=== Begin Enclosure ===
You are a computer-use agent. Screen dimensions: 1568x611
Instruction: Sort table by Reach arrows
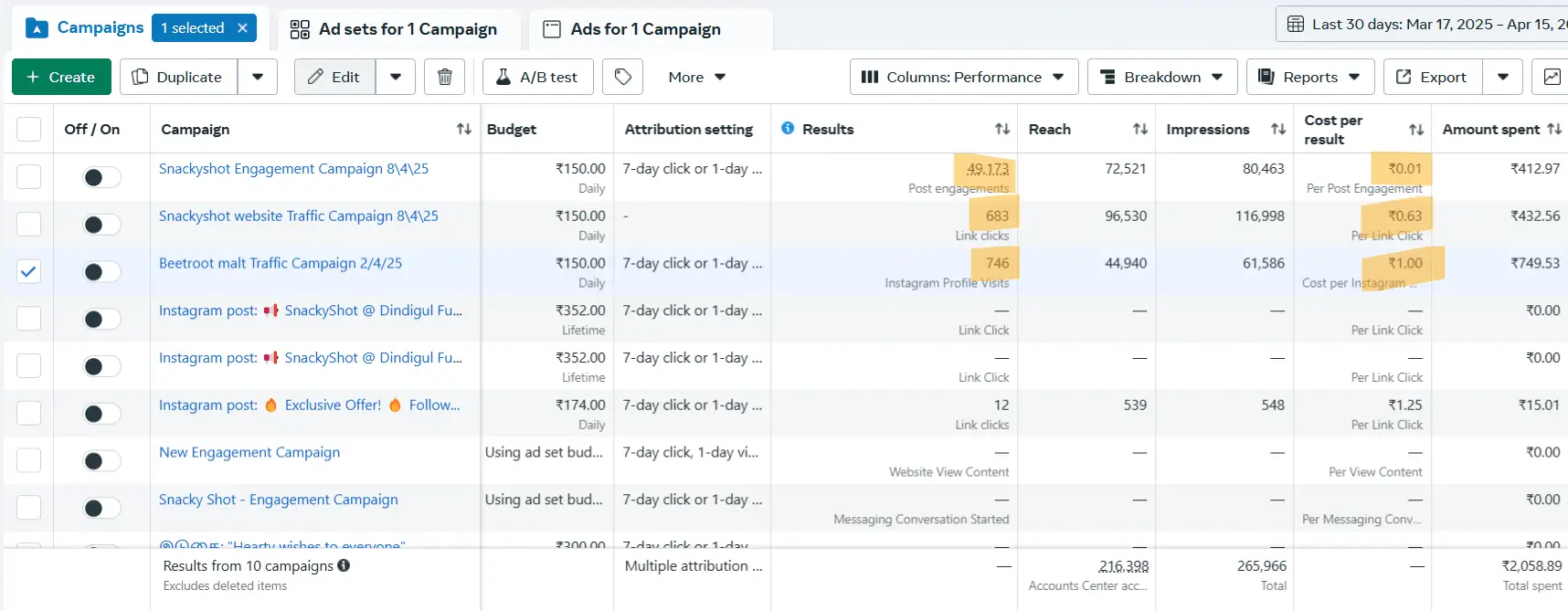(x=1140, y=130)
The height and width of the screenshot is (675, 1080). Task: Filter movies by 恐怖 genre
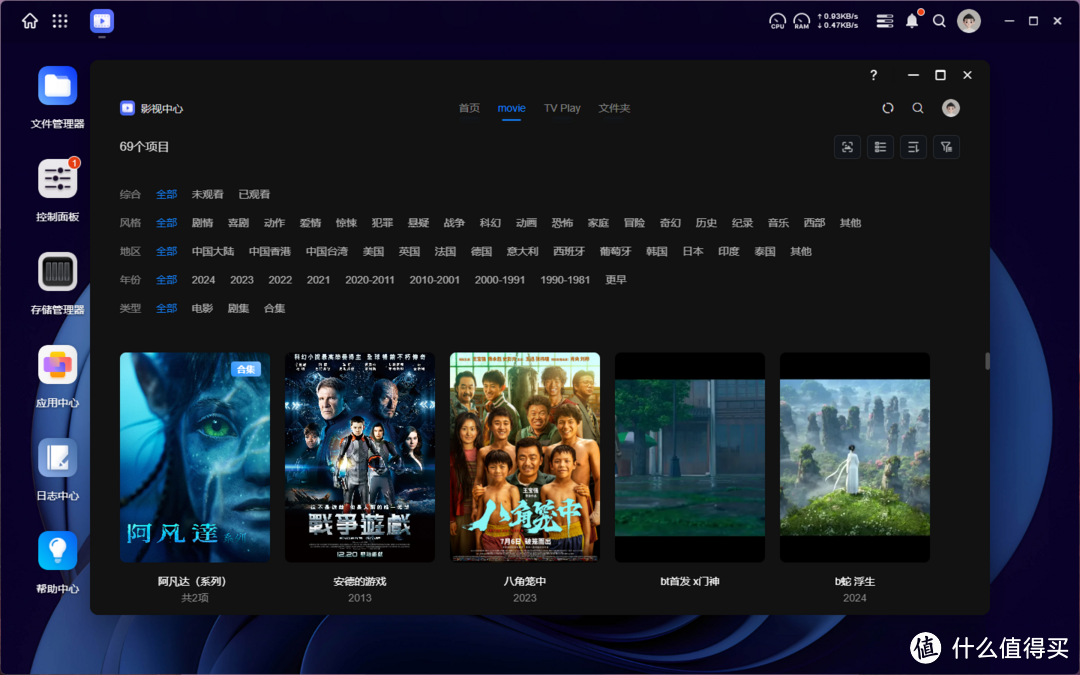point(561,222)
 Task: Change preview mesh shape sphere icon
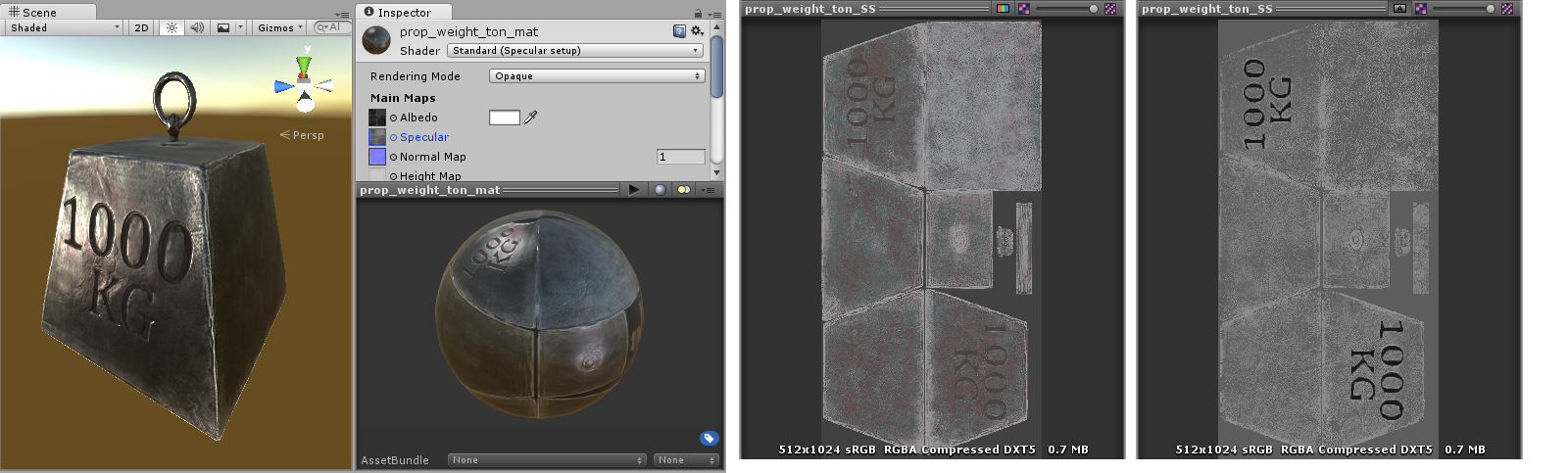click(660, 190)
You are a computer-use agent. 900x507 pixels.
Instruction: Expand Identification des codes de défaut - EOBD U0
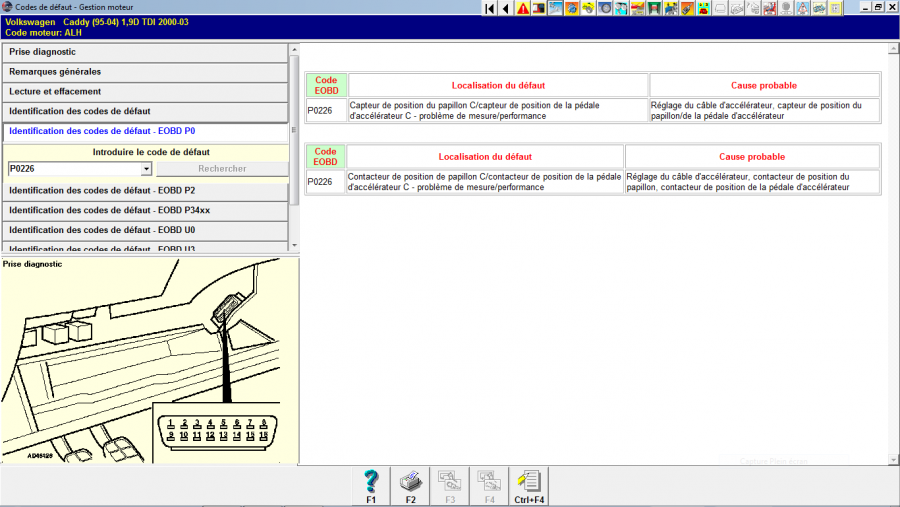click(145, 230)
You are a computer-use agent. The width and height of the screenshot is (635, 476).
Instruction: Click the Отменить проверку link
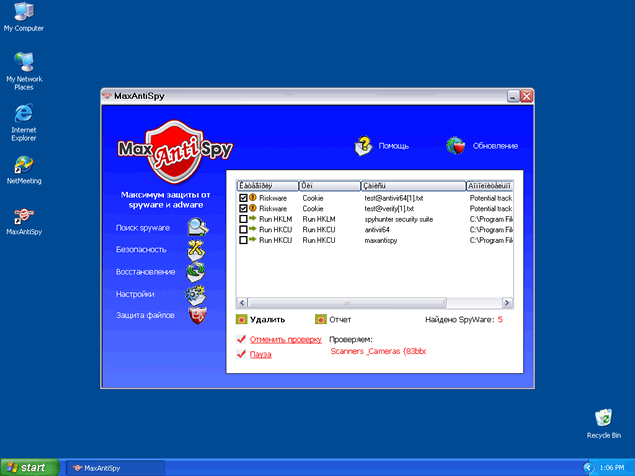285,340
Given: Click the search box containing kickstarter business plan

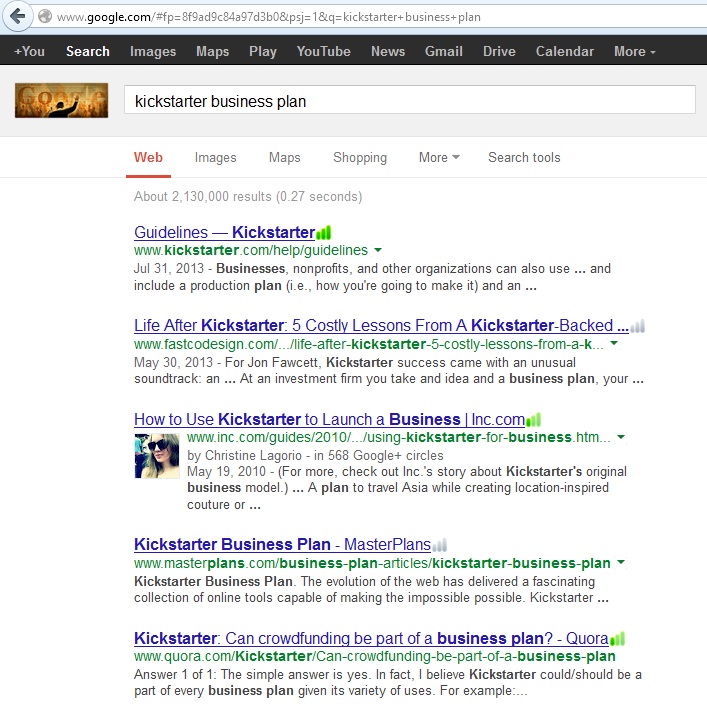Looking at the screenshot, I should (x=409, y=101).
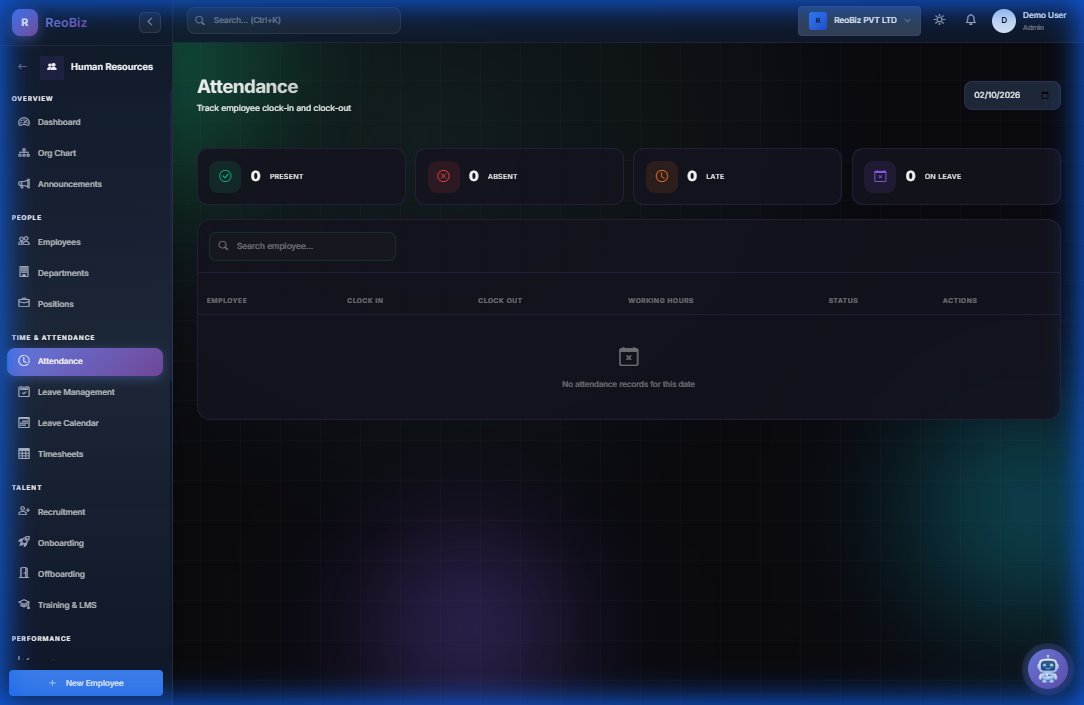Collapse the sidebar with chevron button

[150, 22]
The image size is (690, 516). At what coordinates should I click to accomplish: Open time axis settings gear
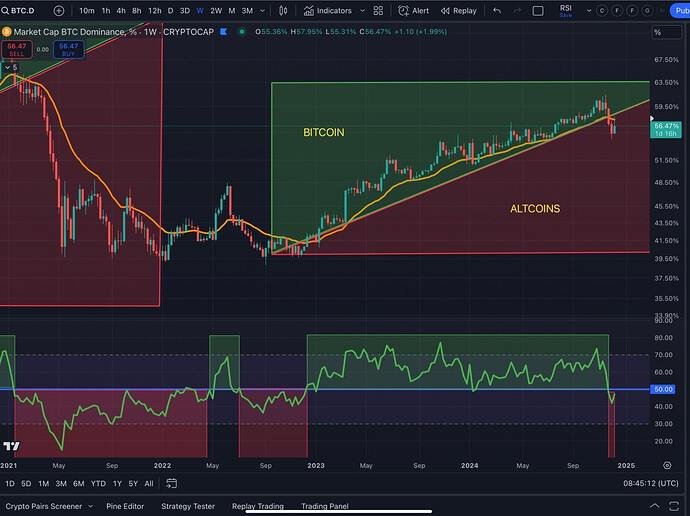pyautogui.click(x=667, y=465)
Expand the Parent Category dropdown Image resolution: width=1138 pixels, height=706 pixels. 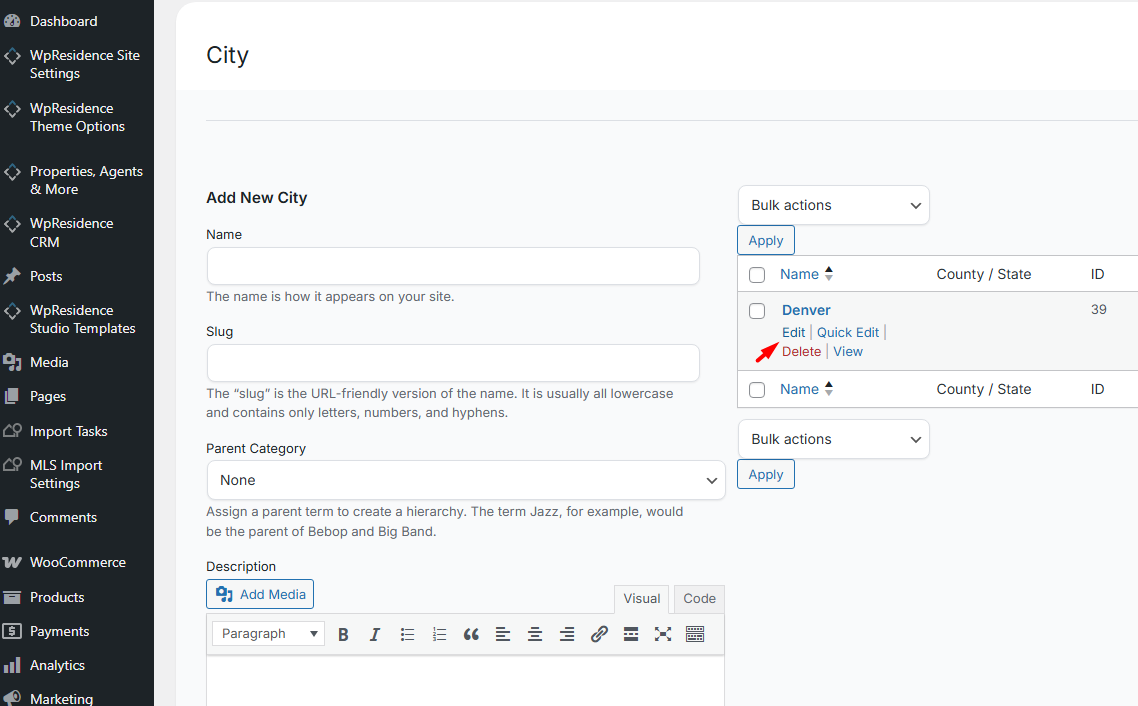click(x=465, y=480)
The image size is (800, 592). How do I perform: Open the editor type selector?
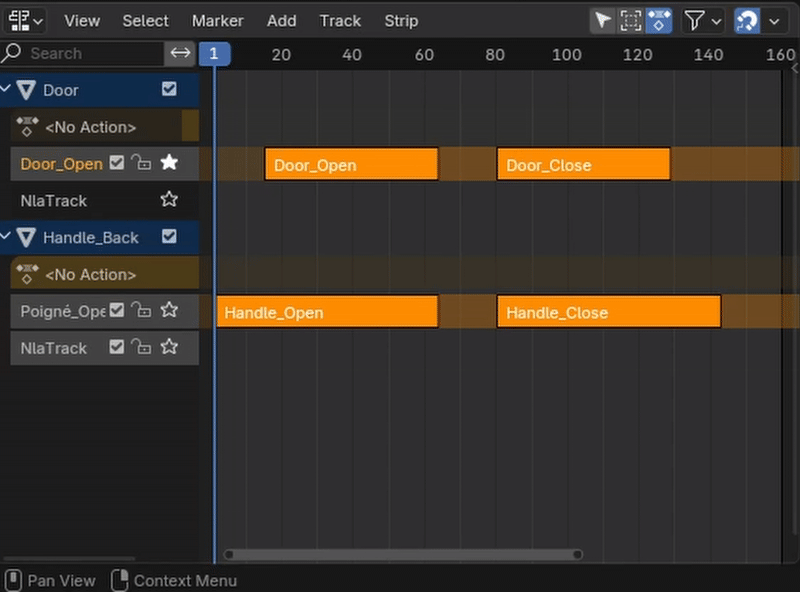(25, 20)
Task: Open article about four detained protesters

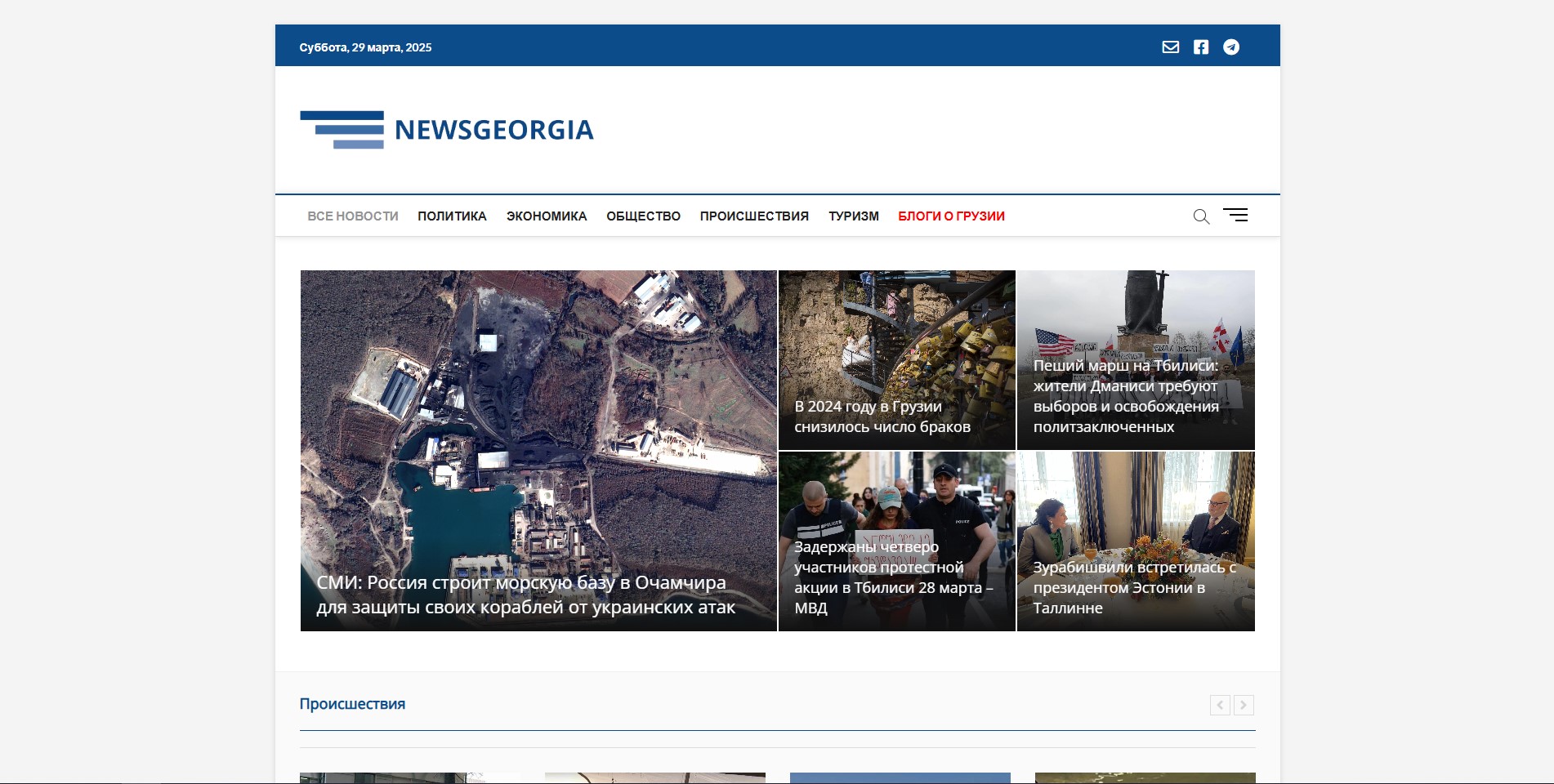Action: [x=893, y=577]
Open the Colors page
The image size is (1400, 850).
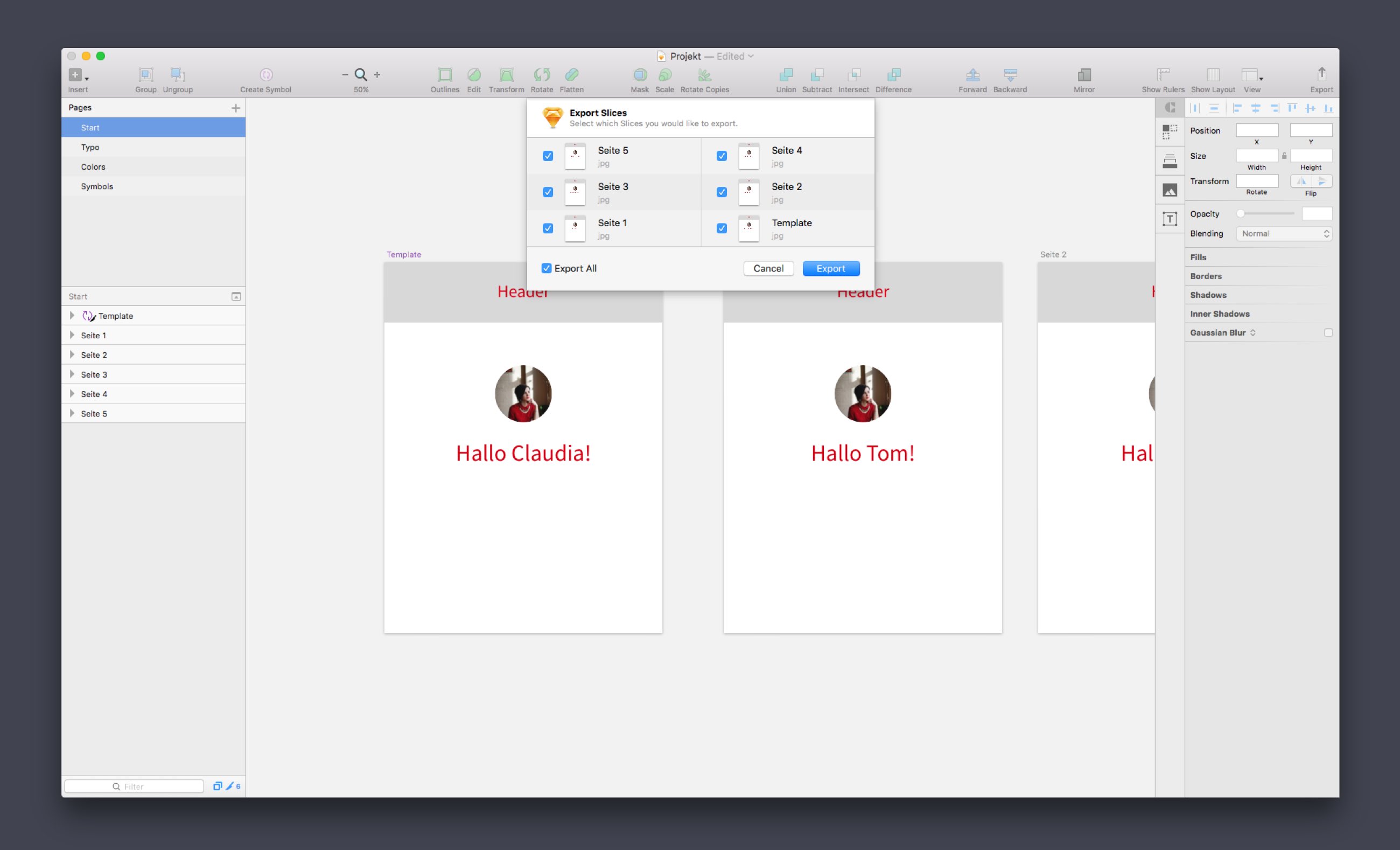[x=93, y=166]
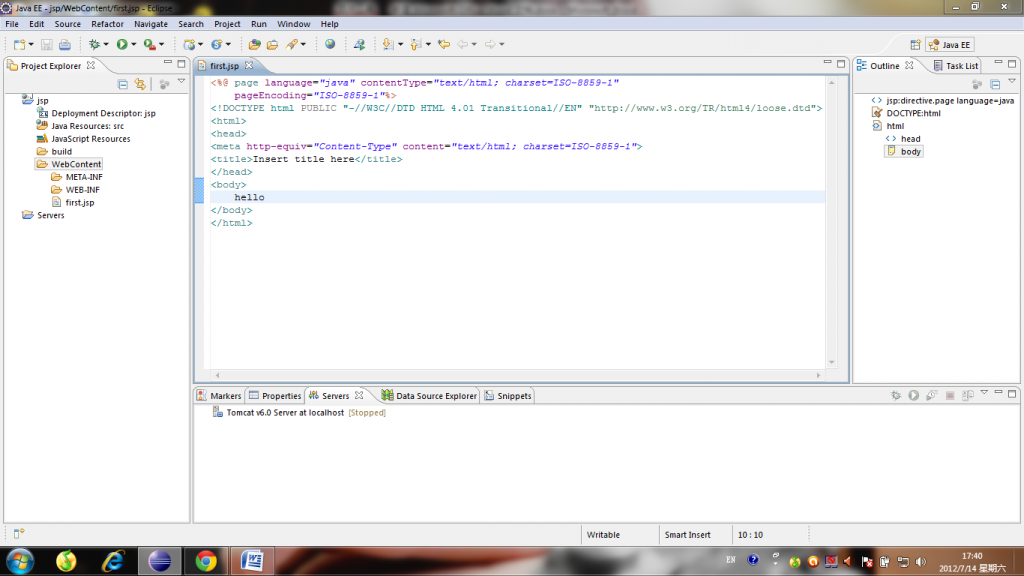1024x576 pixels.
Task: Open Project Explorer view menu triangle
Action: 181,82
=== End Enclosure ===
# [What the task asks]
Identify the lines in the entries above that contain "agent", then copy them out.

# [Solution]
You are a computer-use agent. Screen dimensions: 1568x611
You are a computer-use agent. 900x507 pixels.
You are a computer-use agent. The width and height of the screenshot is (635, 476).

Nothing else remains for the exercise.